3. When applied to simulated data sets on territory occupancy, with parameter settings that are typical for different monitoring programmes (i.e. 10 years duration, three or eight visits per season, and 55 or 200 territories surveyed), our model yielded unbiased estimates of survival if the probability of detecting an occupied territory during a single visit was p = 0·5 or p = 0·7.

4. When applied to the data on nightingale territory occupancy, estimates of survival from our model were very similar to the estimates obtained from a traditional mark-recapture model (Cormack–Jolly–Seber model) applied to the ringing data from the same nightingale population.

5.Synthesis and applications. Data collection for mark-recapture analysis is usually invasive and labour intensive, and suitable data are rarely available from large-scale monitoring programmes covering entire regions or countries. Applying our model to territory occupancy data from such monitoring programmes could make large amounts of data available for research on animal demography.

Introduction

Research in conservation biology, ecology and evolution often requires estimates of survival in individual animals (Stearns 1992; Hoekstra et al. 2001; McCarthy, Citroen & McCall 2008; Ruiz-Gutierrez, Gavin & Dhondt 2008). In field studies, estimates of survival and other demographic parameters are usually obtained from data on individually marked animals (Lebreton et al. 1992; Sandercock 2006). A major drawback of these methods is that they usually are invasive because individuals need to be captured and marked. This can be stressful for the animals and time- and labour-intensive for researchers (Vögeli et al. 2008).

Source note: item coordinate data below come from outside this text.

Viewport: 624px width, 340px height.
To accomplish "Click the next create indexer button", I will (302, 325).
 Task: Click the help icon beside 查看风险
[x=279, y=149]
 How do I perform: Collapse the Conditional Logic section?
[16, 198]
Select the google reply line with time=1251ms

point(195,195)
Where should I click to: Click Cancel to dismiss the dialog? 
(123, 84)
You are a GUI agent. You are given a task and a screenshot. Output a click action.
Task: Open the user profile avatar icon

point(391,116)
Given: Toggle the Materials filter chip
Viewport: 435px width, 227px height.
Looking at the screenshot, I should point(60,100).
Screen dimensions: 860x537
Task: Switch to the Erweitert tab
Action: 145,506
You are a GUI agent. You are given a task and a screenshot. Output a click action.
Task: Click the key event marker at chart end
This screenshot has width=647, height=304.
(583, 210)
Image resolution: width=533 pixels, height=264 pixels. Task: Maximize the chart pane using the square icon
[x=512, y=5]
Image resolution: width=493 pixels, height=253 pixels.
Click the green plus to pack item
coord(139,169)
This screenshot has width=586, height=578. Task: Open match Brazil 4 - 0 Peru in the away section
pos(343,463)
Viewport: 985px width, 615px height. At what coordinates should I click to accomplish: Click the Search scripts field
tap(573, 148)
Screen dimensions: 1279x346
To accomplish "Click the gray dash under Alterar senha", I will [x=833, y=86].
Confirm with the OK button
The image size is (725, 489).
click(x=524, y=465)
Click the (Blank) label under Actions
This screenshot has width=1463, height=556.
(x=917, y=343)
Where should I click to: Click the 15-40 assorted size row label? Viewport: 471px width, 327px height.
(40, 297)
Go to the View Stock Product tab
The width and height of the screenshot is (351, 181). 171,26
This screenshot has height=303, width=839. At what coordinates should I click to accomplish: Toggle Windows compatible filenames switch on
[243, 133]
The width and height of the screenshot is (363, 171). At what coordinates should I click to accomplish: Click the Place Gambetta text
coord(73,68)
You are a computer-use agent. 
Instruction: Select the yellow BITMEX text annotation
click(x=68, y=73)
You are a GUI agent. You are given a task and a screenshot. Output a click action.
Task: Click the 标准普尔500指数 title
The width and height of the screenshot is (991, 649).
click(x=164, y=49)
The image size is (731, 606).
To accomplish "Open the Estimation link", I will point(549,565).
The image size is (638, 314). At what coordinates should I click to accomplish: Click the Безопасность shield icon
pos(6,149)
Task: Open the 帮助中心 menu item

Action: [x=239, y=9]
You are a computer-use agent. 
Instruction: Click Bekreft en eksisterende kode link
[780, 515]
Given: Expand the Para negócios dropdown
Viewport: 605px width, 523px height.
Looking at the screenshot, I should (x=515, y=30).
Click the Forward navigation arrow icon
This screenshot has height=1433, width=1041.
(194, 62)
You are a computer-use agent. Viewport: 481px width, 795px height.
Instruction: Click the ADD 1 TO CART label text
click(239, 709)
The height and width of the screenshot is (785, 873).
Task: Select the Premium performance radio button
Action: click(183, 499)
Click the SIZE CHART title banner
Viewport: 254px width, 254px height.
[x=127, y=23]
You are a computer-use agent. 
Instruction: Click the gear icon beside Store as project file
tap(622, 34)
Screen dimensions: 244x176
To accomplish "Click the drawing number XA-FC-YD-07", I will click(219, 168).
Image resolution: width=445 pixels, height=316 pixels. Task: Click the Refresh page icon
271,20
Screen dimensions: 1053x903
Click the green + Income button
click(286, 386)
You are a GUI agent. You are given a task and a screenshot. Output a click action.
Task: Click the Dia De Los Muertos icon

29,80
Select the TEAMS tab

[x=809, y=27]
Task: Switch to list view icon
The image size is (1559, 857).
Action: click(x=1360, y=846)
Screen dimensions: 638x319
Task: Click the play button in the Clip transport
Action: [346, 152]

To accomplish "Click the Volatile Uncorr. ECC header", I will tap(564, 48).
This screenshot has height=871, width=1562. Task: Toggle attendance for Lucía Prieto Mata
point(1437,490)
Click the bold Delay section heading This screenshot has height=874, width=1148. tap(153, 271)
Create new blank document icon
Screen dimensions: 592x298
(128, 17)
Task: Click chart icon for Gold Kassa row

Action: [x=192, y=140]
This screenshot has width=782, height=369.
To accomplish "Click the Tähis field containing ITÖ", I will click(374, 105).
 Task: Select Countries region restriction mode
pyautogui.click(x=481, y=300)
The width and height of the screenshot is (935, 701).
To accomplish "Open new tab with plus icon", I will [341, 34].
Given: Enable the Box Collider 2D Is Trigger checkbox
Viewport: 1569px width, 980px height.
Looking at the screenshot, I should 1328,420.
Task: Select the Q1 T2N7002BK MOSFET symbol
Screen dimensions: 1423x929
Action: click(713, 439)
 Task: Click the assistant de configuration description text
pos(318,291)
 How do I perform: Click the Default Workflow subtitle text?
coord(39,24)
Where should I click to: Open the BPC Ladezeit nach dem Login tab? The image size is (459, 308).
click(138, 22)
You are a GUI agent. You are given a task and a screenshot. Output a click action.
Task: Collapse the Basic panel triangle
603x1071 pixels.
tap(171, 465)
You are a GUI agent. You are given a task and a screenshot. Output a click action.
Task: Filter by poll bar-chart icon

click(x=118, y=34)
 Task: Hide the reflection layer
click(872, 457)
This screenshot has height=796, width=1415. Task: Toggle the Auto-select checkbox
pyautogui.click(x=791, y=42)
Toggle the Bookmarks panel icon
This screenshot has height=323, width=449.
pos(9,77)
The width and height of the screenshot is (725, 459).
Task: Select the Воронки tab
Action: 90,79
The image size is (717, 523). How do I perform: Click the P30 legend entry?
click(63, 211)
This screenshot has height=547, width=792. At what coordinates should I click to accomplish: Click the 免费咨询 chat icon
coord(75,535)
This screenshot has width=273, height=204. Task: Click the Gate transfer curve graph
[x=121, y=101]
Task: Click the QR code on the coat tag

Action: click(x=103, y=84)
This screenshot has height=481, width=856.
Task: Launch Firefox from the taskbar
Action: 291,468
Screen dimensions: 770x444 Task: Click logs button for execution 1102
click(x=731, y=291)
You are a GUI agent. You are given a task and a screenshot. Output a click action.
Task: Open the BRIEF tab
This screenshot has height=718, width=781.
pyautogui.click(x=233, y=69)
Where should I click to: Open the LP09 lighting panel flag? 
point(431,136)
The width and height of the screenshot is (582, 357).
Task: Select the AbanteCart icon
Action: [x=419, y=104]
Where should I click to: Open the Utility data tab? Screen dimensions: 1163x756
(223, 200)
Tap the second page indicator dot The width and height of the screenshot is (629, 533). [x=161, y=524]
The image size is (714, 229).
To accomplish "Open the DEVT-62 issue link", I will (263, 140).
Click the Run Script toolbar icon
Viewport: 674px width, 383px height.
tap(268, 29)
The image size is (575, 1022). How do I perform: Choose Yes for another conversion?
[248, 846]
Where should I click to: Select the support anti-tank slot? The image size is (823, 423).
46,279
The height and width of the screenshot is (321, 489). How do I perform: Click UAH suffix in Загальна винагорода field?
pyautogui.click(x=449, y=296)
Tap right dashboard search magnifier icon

However, large data sets from non-invasive monitoring programmes or from population studies on single species are available, where animals are not captured and marked and, thus, cannot be individually recognized. For instance, the British Trust of Ornithology (BTO) stores detailed maps of almost a million bird territories, collected during the British common birds census programme over more than 40 years (Baillie et al. 2009), and long-term territory occupancy data are available for many individual species (Sergio & Newton 2003). At present, this huge body of data cannot be used to rigorously estimate demographic parameters such as survival, for lack of a framework to analyse territory occupancy data without individual recognition.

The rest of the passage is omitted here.